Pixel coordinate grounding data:
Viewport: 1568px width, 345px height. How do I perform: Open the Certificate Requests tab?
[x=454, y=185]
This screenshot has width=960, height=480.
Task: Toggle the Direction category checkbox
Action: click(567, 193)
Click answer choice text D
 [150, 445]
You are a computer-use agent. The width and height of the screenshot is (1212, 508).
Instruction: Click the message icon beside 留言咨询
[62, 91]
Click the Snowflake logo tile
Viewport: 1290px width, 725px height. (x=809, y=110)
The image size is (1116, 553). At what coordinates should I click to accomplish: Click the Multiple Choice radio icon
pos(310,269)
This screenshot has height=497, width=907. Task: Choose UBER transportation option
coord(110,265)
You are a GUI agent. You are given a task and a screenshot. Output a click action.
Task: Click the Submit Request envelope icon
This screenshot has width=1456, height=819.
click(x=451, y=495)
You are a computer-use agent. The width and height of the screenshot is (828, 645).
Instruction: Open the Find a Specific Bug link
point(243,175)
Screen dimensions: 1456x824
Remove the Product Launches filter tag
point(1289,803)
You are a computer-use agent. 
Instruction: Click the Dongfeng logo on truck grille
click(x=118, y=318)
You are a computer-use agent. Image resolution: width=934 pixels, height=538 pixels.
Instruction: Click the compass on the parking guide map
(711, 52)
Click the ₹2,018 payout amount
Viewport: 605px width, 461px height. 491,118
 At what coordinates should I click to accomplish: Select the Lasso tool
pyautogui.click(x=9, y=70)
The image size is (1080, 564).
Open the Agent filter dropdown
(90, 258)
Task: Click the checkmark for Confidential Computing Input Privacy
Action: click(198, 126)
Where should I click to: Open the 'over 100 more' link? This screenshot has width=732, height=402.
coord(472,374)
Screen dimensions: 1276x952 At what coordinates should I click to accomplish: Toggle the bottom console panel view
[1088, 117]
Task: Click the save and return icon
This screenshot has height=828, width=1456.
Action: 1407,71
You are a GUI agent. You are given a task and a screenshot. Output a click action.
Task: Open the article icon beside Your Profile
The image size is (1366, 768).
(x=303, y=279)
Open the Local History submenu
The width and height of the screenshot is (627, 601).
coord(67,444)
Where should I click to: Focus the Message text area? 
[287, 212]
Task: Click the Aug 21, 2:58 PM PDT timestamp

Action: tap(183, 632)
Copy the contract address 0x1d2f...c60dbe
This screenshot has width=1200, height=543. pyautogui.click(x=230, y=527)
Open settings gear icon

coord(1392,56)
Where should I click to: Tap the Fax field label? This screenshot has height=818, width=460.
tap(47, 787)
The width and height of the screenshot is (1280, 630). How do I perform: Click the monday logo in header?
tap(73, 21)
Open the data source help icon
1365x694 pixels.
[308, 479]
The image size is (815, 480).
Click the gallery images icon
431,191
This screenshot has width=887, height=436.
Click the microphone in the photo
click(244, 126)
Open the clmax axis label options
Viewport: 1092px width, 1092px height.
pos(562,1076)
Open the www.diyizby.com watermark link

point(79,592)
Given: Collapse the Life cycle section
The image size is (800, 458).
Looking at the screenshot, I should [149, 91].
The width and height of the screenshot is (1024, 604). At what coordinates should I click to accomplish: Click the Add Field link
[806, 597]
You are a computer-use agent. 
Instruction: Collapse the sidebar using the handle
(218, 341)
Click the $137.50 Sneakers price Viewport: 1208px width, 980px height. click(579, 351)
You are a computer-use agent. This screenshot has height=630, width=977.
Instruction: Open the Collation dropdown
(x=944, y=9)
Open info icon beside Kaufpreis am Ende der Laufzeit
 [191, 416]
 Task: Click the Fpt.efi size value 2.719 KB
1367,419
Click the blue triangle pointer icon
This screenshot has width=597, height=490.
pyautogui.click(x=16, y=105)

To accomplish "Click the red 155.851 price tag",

● **ACTIVITY**:
Find every line of the records holding "price". Answer with the count alone.

● **EXERCISE OUTPUT**:
2